→ TASK REQUIREMENTS
Rewrite the items from the line with "Where should I click to: Click the blue" up to and including the line with "click(x=154, y=9)", keeping the requests intact but increasing every coordinate in the answers by 126. Give only those lines.

Text and item location entries:
+-------+
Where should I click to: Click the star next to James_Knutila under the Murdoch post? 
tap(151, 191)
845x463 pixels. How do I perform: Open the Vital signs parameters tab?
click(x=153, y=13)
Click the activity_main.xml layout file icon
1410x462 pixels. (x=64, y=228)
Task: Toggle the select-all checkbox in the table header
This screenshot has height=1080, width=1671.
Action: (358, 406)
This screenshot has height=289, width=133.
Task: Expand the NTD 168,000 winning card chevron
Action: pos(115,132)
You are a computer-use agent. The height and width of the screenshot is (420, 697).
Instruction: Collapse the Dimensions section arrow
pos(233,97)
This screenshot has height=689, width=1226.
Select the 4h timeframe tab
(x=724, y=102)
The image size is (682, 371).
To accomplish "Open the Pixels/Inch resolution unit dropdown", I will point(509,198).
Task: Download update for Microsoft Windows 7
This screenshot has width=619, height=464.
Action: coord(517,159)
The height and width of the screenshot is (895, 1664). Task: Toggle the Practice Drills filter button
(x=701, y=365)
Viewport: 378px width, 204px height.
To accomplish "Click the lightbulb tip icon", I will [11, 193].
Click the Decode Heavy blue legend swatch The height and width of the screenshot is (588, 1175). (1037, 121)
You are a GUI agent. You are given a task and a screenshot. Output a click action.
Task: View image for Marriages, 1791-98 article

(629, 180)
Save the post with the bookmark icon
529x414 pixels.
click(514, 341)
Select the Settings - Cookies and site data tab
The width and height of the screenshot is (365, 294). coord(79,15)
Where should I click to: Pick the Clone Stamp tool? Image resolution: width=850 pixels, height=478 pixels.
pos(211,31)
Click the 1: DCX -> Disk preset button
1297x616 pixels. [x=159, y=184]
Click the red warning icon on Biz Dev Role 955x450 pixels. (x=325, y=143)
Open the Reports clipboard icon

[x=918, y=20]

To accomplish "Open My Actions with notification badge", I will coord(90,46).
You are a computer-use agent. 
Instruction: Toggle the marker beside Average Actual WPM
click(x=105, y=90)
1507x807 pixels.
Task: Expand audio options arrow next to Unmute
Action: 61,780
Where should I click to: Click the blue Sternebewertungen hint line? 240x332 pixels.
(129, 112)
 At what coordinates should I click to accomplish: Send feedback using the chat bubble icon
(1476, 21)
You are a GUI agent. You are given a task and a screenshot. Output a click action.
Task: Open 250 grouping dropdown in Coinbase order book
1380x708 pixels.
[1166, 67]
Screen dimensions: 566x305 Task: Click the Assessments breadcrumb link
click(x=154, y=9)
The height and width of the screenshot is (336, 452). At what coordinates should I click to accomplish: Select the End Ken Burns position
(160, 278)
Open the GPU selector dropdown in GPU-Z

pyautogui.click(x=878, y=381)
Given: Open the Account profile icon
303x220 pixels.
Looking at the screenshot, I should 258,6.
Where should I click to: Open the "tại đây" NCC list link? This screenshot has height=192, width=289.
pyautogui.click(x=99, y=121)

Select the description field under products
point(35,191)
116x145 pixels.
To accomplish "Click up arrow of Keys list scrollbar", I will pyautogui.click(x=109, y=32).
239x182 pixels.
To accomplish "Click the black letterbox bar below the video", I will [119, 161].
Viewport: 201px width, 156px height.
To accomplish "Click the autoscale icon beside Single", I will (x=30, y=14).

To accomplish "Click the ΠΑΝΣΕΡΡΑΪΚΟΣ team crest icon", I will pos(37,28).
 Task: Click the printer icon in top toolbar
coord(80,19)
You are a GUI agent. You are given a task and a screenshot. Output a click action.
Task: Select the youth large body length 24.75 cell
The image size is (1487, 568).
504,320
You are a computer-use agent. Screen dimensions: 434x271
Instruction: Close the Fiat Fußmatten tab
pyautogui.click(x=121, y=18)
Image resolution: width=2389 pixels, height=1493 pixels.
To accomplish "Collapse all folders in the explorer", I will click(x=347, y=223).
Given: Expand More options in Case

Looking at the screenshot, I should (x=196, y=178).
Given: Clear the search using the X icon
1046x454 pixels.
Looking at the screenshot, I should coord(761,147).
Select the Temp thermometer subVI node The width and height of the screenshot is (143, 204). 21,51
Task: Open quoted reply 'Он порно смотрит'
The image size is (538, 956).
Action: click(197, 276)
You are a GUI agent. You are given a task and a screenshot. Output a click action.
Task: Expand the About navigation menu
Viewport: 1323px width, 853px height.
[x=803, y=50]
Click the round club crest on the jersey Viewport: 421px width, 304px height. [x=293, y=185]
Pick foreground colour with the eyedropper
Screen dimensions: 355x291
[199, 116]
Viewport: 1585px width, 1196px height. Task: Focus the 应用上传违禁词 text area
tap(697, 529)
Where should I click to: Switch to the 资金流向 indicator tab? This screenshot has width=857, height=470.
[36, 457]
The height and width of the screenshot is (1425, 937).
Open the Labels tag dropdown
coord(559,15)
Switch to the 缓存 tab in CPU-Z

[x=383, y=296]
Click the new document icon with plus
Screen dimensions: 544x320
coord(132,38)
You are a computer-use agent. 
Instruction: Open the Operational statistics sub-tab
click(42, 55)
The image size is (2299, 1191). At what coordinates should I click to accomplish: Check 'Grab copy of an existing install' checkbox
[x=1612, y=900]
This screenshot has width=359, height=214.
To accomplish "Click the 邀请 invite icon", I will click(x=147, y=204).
+-------+
→ ANSWER IN FULL
Where should I click to: Click the blue Sternebewertungen hint line? 240x332 pixels.
(255, 238)
 At what coordinates should I click to accomplish: Send feedback using the chat bubble icon
(1602, 147)
You are a GUI agent. You are given a task and a screenshot. Output a click action.
Task: Open 250 grouping dropdown in Coinbase order book
1380x708 pixels.
[1292, 193]
Screen dimensions: 566x305 Task: Click the Assessments breadcrumb link
click(x=280, y=135)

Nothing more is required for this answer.